In the aftermath of the half-a-billion-dollar hack of cryptocurrency exchange Coincheck, Japan’s regulators are reportedly ramping up their scrutiny on the industry with on-site inspections in the coming days.
Japanese financial publication Nikkei reports regulators from the Financial Services Agency (FSA) will look to visit multiple domestic cryptocurrency exchange operators as early as this week. The on-site scrutiny, according to the report, is a measure toward forcing cryptocurrency exchanges to adopt a stronger cybersecurity posture and more-secure consumer protection measures.
As reported last month, Coincheck confirmed it was the victim of a theft of over $530 million in NEM’s XEM token (300,000 tokens were stolen), supplanting Tokyo-based Mt Gox as the biggest cryptocurrency hack in history.

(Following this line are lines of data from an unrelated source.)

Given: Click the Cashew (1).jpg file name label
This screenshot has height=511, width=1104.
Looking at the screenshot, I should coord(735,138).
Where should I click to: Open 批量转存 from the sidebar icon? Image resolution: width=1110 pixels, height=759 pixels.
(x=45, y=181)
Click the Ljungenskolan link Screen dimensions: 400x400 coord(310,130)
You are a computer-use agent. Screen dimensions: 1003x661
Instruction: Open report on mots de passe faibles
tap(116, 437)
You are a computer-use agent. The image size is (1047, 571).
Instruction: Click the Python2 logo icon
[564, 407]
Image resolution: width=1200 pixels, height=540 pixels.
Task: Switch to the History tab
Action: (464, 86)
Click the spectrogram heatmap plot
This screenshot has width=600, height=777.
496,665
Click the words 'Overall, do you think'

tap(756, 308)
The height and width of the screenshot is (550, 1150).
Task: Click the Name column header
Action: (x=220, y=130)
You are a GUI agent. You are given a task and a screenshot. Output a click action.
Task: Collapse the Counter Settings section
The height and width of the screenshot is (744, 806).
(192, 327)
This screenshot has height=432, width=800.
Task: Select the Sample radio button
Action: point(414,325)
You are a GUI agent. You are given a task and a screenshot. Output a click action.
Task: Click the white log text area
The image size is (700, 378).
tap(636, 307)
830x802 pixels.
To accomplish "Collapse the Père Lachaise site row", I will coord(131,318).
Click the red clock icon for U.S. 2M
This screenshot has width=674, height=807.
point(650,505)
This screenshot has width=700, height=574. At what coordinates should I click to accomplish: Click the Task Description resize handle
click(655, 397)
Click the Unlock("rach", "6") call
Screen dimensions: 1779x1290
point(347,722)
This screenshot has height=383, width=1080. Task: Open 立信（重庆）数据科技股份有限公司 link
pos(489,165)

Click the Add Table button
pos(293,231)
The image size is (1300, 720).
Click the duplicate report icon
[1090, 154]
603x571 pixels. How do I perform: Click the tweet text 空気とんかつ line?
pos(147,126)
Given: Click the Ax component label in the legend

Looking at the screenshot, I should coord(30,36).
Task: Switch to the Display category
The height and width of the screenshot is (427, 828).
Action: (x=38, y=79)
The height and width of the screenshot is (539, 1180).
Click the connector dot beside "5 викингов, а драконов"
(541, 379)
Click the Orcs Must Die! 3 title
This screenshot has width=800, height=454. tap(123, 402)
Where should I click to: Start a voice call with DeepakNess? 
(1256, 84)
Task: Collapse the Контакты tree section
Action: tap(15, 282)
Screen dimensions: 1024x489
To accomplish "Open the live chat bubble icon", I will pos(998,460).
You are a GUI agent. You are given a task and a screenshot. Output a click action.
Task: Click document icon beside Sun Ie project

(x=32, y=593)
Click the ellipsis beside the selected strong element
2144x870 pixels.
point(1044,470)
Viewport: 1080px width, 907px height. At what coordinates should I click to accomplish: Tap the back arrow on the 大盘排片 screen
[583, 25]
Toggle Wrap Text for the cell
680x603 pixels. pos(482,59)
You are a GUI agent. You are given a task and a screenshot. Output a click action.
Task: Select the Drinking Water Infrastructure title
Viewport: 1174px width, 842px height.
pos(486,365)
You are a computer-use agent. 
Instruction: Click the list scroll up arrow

Coincheck is one of 32 cryptocurrency exchanges operating in Japan and, notably, not among the 16 registered operators working under the oversight of the Financial Services Agency. After Japan passed legislation recognizing bitcoin as a legal method of payment, new laws also mandated new cryptocurrency operators to register with the FSA. However, Coincheck was exempt from complying with the rules since it was operating before the mandated law kicked in.
Following the hack, Coincheck announced a plan to compensate some 260,000 NEM holders victimized by the hack, a claim which was checked upon by the FSA during a subsequent on-site inspection of the Tokyo-based exchange.
The theft saw Japan’s finance minister demand the FSA to better supervise cryptocurrency exchanges in order to prevent customer losses. “We will appropriately weigh the balance between promotion of innovation and protection of users in (supervising) cryptocurrency exchanges,” finance minister Taro Aso said last week.
The FSA has been listening and is now set to begin spot checks of a number of exchanges. There are legitimate concerns of other exchanges using lax security standards. The Nikkei report points to multiple exchanges returning ‘vague details’ when asked to return information on systems used in customers’ asset management, corporate governance, and security. More than one of the presumably 16 exchanges operating without regulatory oversight was discovered managing assets ‘in an insufficiently secure manner.’
A lack of experts employed by cryptocurrency exchanges, specifically in internal auditing and cybersecurity, could see the FSA introduce disciplinary penalties for operators continuing to function without robust security measures.